Smith also said the language clarifying that the law is meant to protect nonbelievers was noncontroversial even among the more evangelical members of Congress.
“It speaks well of all of, of everyone, that we really want to protect freedom of conscience for all people,” Smith said.
But Smith is now deeply concerned that the State Department is using taxpayer funds to directly benefit the atheist and humanist cause and possibly grow its numbers. In the coming weeks, the New Jersey Republican plans to introduce legislation explicitly barring grants violating the Establishment Clause. He cited language in the Notice of Funding Opportunity, the official agency notice describing the grant and requesting applicants, as potentially violating the First Amendment prohibitions. The notice states that the “expected program outcome” was to “[i]ncrease capacity among members of atheist and heterodox individuals to form or join networks or organizations.”
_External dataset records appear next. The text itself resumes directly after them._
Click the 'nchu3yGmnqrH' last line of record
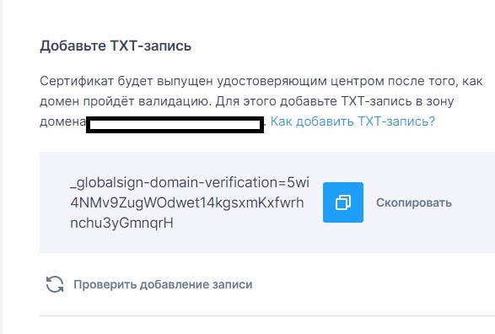coord(122,223)
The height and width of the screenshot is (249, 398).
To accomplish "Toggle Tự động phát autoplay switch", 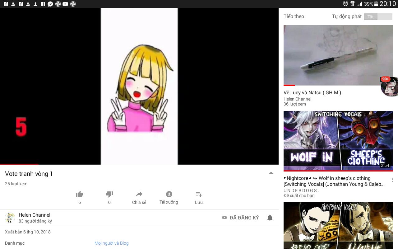I will (378, 16).
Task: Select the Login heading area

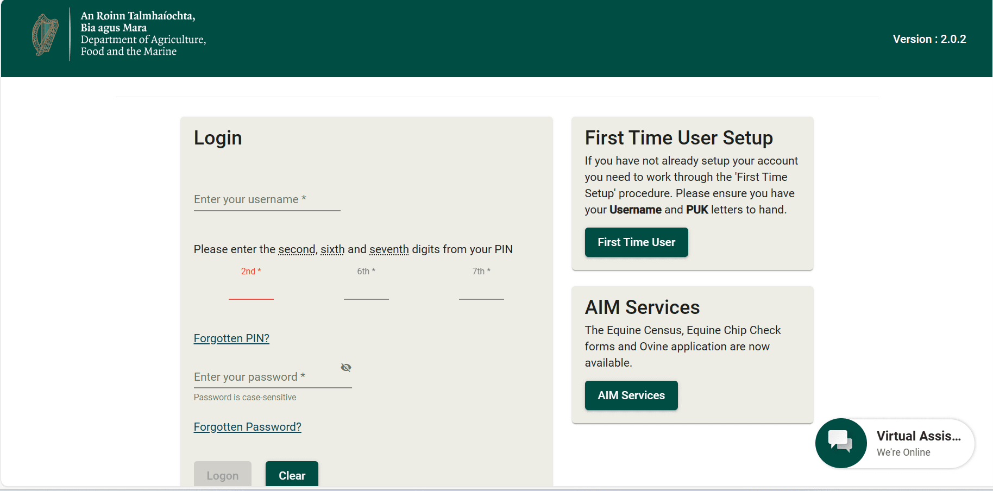Action: pos(217,137)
“It is hard to believe that Department officials refused to read the words right in front of them, but we are not sure what else may have happened,” the GOP members wrote in their Wednesday letter to Verma.
They also cite HI’s state strategic goals, which include having member organizations in “every part of the world,” according to its website.
Gary McLelland, HI’s CEO, has been very vocal about his animus against the Roman Catholic Church, arguing in one podcast that, “It’s obviously my job in [the international HI organization] to combat the Vatican policies and to push against them.”
The timing of the grant may have helped HI recover from a tough financial period. An RCP analysis of HI’s charitable 990 tax forms shows that the organization operated at a net loss every year from 2019 until 2021, ending that year with a net loss of $322,000, although it listed $3.8 million in assets. In 2022, roughly the time of receiving the State’s $500,000 Department grant, the organization reported only a $3,000 loss and $3.2 million in assets.
As recently as March 21, during an appearance before the House Foreign Affairs Committee, Verma dismissed the Republicans’ concerns that the grant was promoting converts to atheism or humanism instead of tolerance for all religious minorities. At one point during his testimony, Verma deemed the grant “exactly the right kind of program.”
“I have looked at the grant. I have looked at the materials,” he said. “[Promoting atheism] is not what the grant is for, and that is not what the work would be for. We would never authorize such a grant to any organization.” I have seen no evidence of any grant to promote atheism in Nepal … I have looked at the materials this grantee has used. It was about supporting civil society.”
In February, a State Department assistant secretary told the House Republicans that the grant-funded training in Nepal only concerned “creating guidelines … for the promotion of human rights and dignity.”
The agency continued to deny that it provided funds to any organizations with “the aim of using the funds to promote or advance specific ideologies or beliefs,” even though the official State Department “scope of work” for the program stated that participants would “conduct advocacy and members activities promoting humanism” and would work to “increase and diversify their membership network.”